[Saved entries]
⟨

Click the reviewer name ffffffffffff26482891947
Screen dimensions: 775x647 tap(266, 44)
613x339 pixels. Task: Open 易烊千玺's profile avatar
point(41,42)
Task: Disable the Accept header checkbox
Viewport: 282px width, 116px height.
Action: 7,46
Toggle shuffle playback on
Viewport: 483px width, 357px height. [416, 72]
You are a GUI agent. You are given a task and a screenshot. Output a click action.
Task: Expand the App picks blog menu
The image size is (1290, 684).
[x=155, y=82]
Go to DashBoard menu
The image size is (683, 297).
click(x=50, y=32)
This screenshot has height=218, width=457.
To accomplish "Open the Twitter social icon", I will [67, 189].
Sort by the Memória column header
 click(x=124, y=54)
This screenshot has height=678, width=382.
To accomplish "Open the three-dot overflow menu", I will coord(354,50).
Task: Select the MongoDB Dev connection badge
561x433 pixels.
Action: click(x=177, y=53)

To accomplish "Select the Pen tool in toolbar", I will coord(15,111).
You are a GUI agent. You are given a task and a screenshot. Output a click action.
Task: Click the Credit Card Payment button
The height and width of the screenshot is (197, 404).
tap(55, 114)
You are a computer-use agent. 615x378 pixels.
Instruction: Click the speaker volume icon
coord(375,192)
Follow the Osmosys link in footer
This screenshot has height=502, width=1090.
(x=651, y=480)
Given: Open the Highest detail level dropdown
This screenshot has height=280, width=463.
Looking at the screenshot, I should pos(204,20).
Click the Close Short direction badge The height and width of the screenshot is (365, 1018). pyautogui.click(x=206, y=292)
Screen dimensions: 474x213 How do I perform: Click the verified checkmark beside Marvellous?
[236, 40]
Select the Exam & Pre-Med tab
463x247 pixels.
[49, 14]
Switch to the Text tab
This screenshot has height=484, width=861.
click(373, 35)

⟩

ABOUT THIS TASK. If a line in the data above contains "accomplish", return that line.

EXERCISE RESULT.
To accomplish "Open the Twitter social icon", I will [67, 189].
To accomplish "Open the three-dot overflow menu", I will coord(354,50).
To accomplish "Select the Pen tool in toolbar", I will coord(15,111).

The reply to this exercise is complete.